Written instruction - Display each line of the records below that contains the string "height", matching uppercase and lowercase letters exactly.

Supplied records -
■ ■ ■ ■ ■ ■ ■
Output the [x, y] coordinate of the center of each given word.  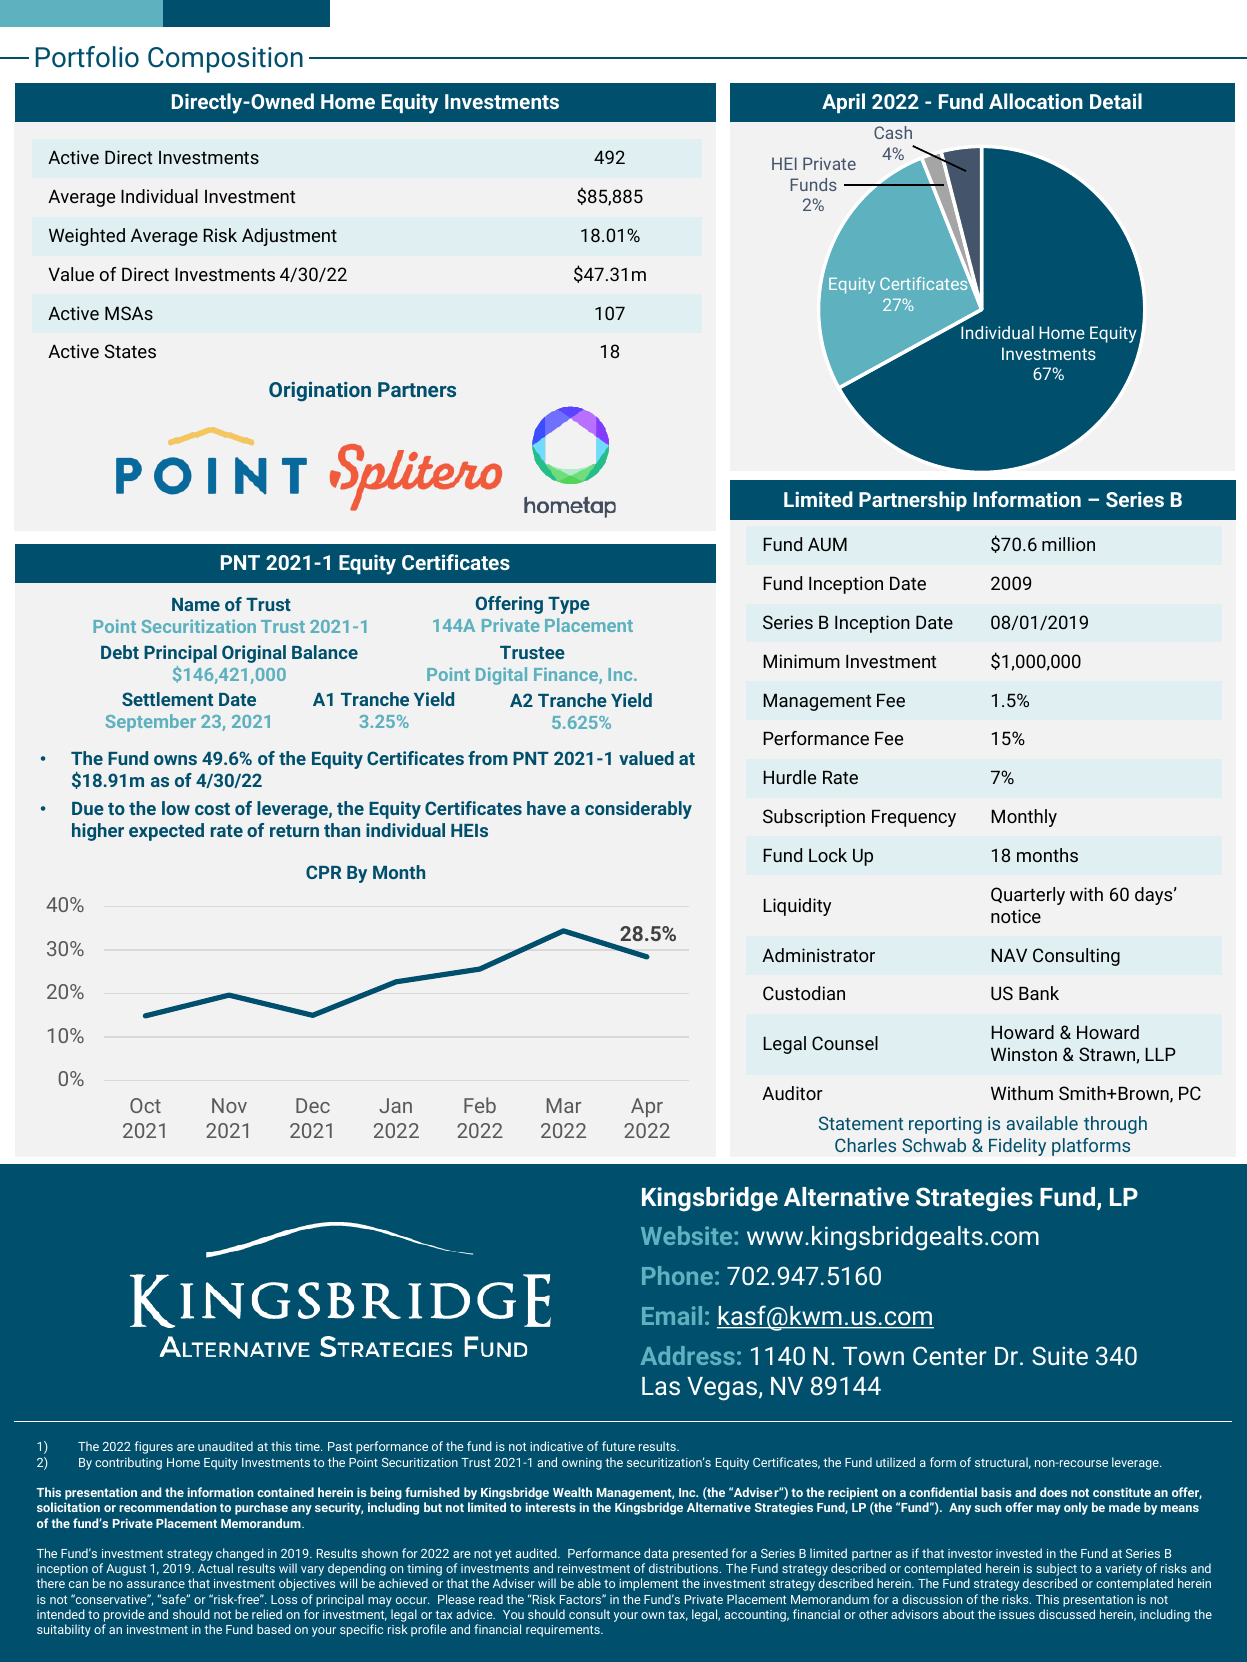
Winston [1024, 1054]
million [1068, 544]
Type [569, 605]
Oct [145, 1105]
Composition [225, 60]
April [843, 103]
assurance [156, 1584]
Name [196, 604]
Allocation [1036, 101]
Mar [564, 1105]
■ ■ ■ ■ ■ ■ ■
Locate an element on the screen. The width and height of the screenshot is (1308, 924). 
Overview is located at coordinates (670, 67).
■ ■ ■ ■ ■ ■ ■
Task answer -
Locate an element on the screen. The width and height of the screenshot is (1308, 924). 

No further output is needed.